When both A and B waves subdivide as threes, the larger structure one degree higher is either a flat or triangle. Within a triangle though, no part of intermediate wave (B) should move beyond the end of intermediate wave (A) above 51.67. A new high above 51.67 may eliminate a possible triangle unfolding at this stage for primary wave 4.

Primary wave 4 looks like it may be unfolding as a flat correction if my analysis of intermediate wave (A) is correct.

Within a flat correction, the minimum depth for intermediate wave (B) is 0.9 the length of intermediate wave (A) at 28.61. Intermediate wave (B) may make a new price extreme beyond the start of intermediate wave (A) below 26.06 as in an expanded flat.

Intermediate wave (B) is unfolding as a flat correction. Within intermediate wave (B), minor wave B is a completed zigzag structure. Minute wave c is a complete impulse and downwards movement has breached the Elliott channel drawn about it in green.

Minor wave B is a 1.02 length of minor wave A. This would indicate a regular flat correction. Minor wave B has ended within the normal range of 1 to 1.38 times the length of minor wave A, from 51.67 to 56.41.

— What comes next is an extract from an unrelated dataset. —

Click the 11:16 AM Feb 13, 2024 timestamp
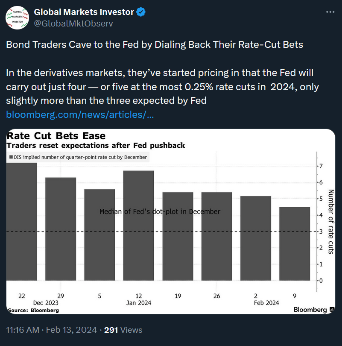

Normally, the length for minor wave C would be expected to be about equal with minor wave A, but this would not bring price down to the minimum requirement one degree higher for intermediate wave (B) to be 0.9 the length of intermediate wave (A) at 28.61.

The ratio used to calculate the target is 2.618 the length of minor wave A at 19.28.

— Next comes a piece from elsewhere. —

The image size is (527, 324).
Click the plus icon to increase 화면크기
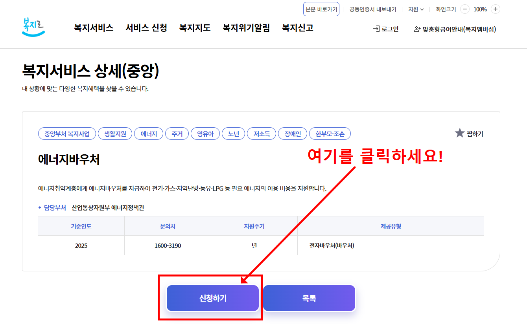[x=495, y=9]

Within minor wave C downwards, no second wave correction may move beyond the start of its first wave above 51.93.



US Oil Chart Daily 2015
Click chart to enlarge. Chart courtesy of

Price moved lower for the last three days in a row on increasing and strong volume. The fall in price is supported by volume. This supports the Elliott wave count.

However, Oil sometimes ends its waves with strong and increasing volume. While volume does support the Elliott wave count, it is not certain that price must keep falling here.

On Balance Volume has given a reasonable bearish signal with a break below the yellow support line. This supports the Elliott wave count.

ADX is above 15 and increasing. The -DX line is above the +DX line. ADX indicates a downwards trend is in place.

ATR indicates some cause for concern as it is not clearly increasing. This trend does not have a normal increasing range.

Bollinger Bands are widening. Volatility has returned to this market.

With two of these indicators in agreement that there is a downwards trend, it is reasonable to conclude downwards movement is likely to continue.

The next support line is about 43.10.

RSI is not extreme. There is room for price to continue lower.

Stochastics is now oversold, but this oscillator may remain extreme for reasonable periods of time during a trending market. It does not indicate any divergence yet with price to indicate weakness for bears.

This analysis is published @ 08:51 p.m. EST.